5.17. De in belanghebbendes standpunt besloten liggende stelling dat ten tijde van de dividenduitkering een waardering tegen de waarde in het economische verkeer heeft plaatsgevonden, is niet onderbouwd, laat staan overtuigend aangetoond. De jaarrekening 2014 van de AG is opgemaakt en ondertekend op 24 november 2015, terwijl bovendien de vorderingen niet meer op de eindbalans zijn opgenomen. Een tussentijdse, gecontroleerde jaarrekening op het moment van overname is niet verstrekt. Evenmin heeft belanghebbende documenten overgelegd waaruit blijkt dat zij onderzoek heeft gedaan naar de volwaardigheid van de vorderingen ten tijde van de verkrijging. Kennelijk meent belanghebbende dat de uitkeringstoets (artikel 2:105, lid 2, BW) meebrengt dat voor de waardering van een dividenduitkering in natura de in de jaarrekening of tussentijdse vermogensopstelling opgenomen boekwaarden beslissend zijn. Naar het oordeel van het Hof kunnen de door belanghebbende aangehaalde Nederlandse en Liechtensteinse civielrechtelijke bepalingen echter geen onderbouwing opleveren van de waarde in het economische verkeer van de vorderingen bij de verkrijging daarvan door belanghebbende. Uit die bepalingen volgt ook niet dat de ten behoeve van de uitkeringstoets opgestelde tussentijdse vermogensopstelling juist is.
5.18. Uit de stellingen van belanghebbende blijkt bovendien niet dat in 2015 sprake is geweest van een verdere waardedaling van de vorderingen. Het Hof leidt daarentegen juist uit hetgeen in het nader stuk is aangevoerd over de vorderingen op [D] en [E] af dat belanghebbende verwacht deze vorderingen uiteindelijk voor 100% te ontvangen, zodat ook in zoverre geen aanleiding is voor een afwaardering in het onderhavige jaar.
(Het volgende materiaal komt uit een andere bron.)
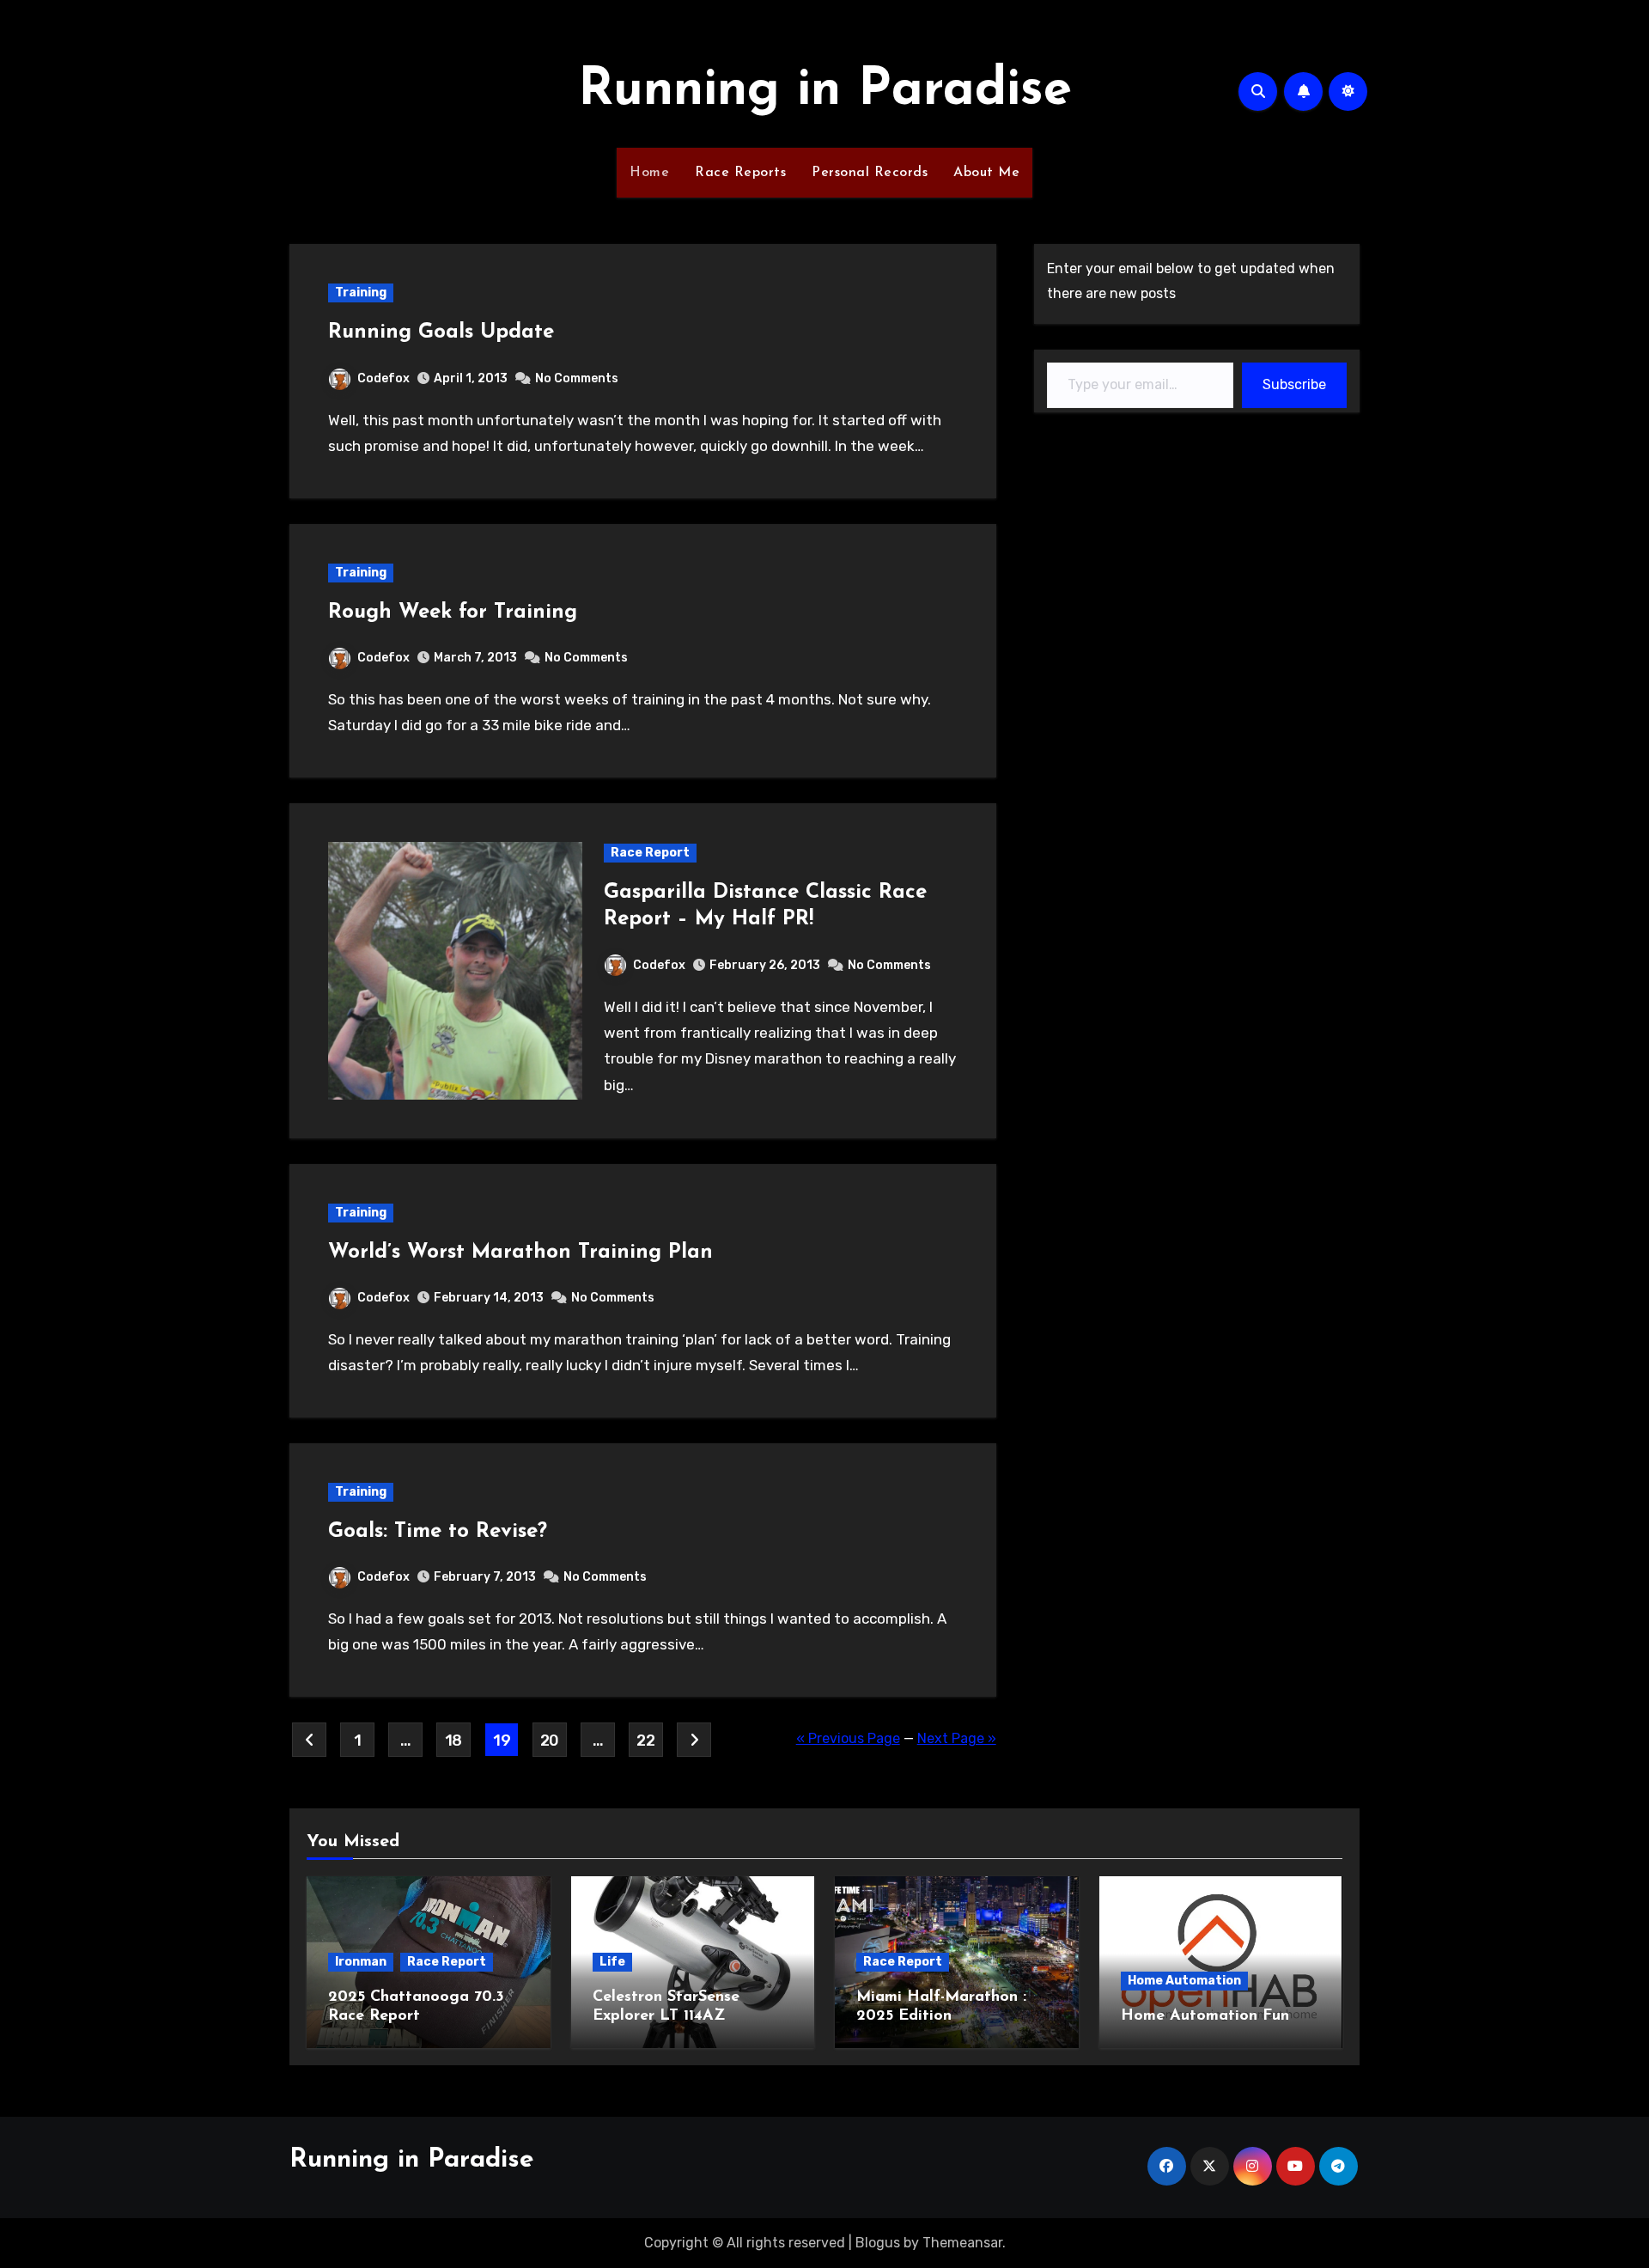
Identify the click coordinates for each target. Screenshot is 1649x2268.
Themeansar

5.19. Gelet op het voorgaande is het Hof van oordeel dat de Inspecteur het aangegeven afwaarderingsverlies terecht niet in aftrek heeft toegelaten.
e. Schending van de algemene beginselen van behoorlijk bestuur
5.20. Belanghebbende betoogt dat sprake is van schending van het rechtszekerheids- en het motiveringsbeginsel. In wezen komen haar klachten erop neer dat de Inspecteur niet beschikt over een navordering rechtvaardigend nieuw feit en dat de Inspecteur niet bevoegd is om na te vorderen. Deze klachten falen op grond van hetgeen hiervoor is overwogen in 5.6 tot en met 5.11.
f. Werkelijke proceskosten
5.21. Belanghebbende heeft verzocht om vergoeding van de werkelijke proceskosten, omdat het besluit tot navorderen onrechtmatig is. Op grond van hetgeen hiervoor is overwogen ten aanzien van de overige geschilpunten, ziet het Hof daarvoor geen aanleiding.
Belastingrente
5.22. Belanghebbende heeft in hoger beroep geen afzonderlijke gronden aangevoerd tegen de in rekening gebrachte belastingrente. Dat in strijd met de wet belastingrente in rekening is gebracht, is gesteld noch gebleken.
Slotsom
5.23. Het hoger beroep is ongegrond.
Proceskosten
Het Hof ziet geen aanleiding voor een veroordeling in de proceskosten.
Beslissing
Het Hof bevestigt de uitspraak van de Rechtbank.
Deze uitspraak is vastgesteld door Chr.Th.P.M. Zandhuis, F.G.F. Peters en R.A. Bosman, in tegenwoordigheid van de griffier A.S.H.M. Strik. De beslissing is op 23 maart 2022 in het openbaar uitgesproken.